Dylan found acceptance in the burgeoning Folk community in the Village and was discovered and signed to a record deal by John Hammond from Columbia Records in the fall of 1961. The rest is history.

Dylan’s songs have influenced everyone from Keith Richards and John Lennon to Jimi Hendrix and Rod Stewart. Critics and historians credit him with bringing a social conscience to popular music.

My favorite Dylan recordings from the library’s collection are:

 

Blonde on Blonde (1966)

In a 1978 interview Dylan said of Blonde on Blonde, "The closest I ever got to the sound I hear in my mind... that thin, that wild-mercury sound." Blonde on Blonde has the distinction of being the first double album. Dylan and the Band recorded it in seven days spread over two sessions at Columbia's Nashville studios in February and March 1966.

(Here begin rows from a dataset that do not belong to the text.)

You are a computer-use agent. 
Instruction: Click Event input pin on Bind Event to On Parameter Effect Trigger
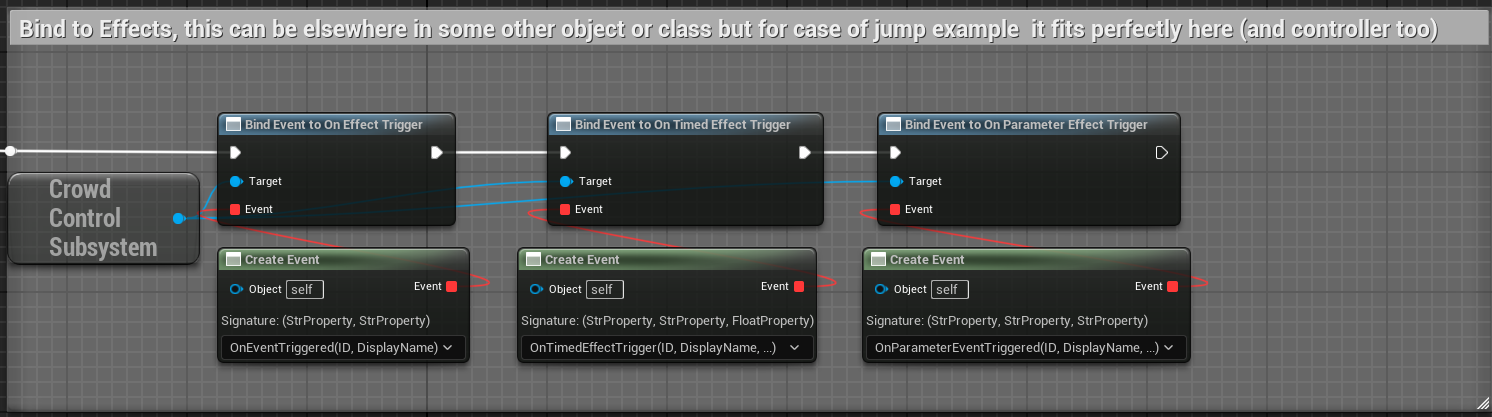pos(895,210)
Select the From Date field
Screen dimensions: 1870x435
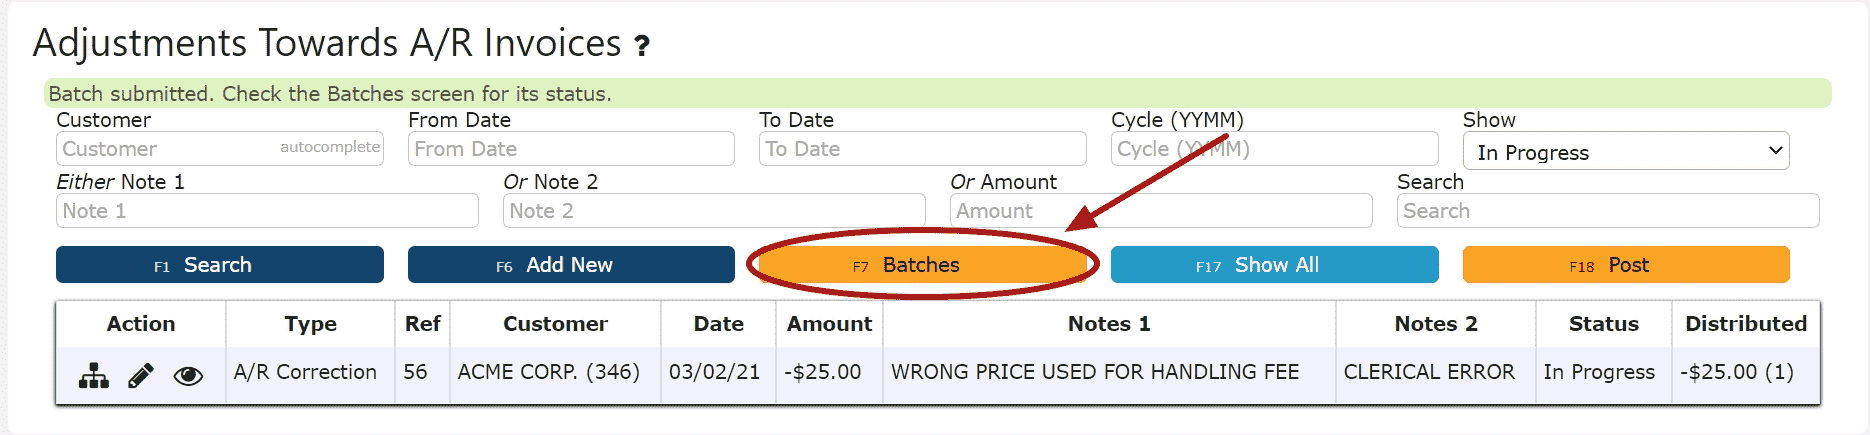pos(571,149)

Stuck Inside of Mobile with the Memphis Blues Again, Most Likely You Go Your Way and I’ll Go Mine, I Want You

Blood on the Tracks (1975)

After going through a divorce and wrapping up a tour with The Band (Before the Flood), Dylan returned to the studio to make one of his best albums, period!

Tangled Up in Blue, You’re Going to Make Me Lonesome When You Go, Shelter from the Storm, Buckets of Rain

 

Tell Tale Signs (2008)

Part of Dylan’s Bootleg series, this collection features alternate versions and unreleased songs written and recorded between 1989-2006. It’s a snapshot of Dylan’s work from the period, he released 9 albums during that time, and a testament to his genius.

Mississippi (stripped down version with Bob and Dan Lanois playing guitars) is my favorite, but every single track is solid.

  

The library has copies of all of these great releases so head on down to your local branch, pick up one or two!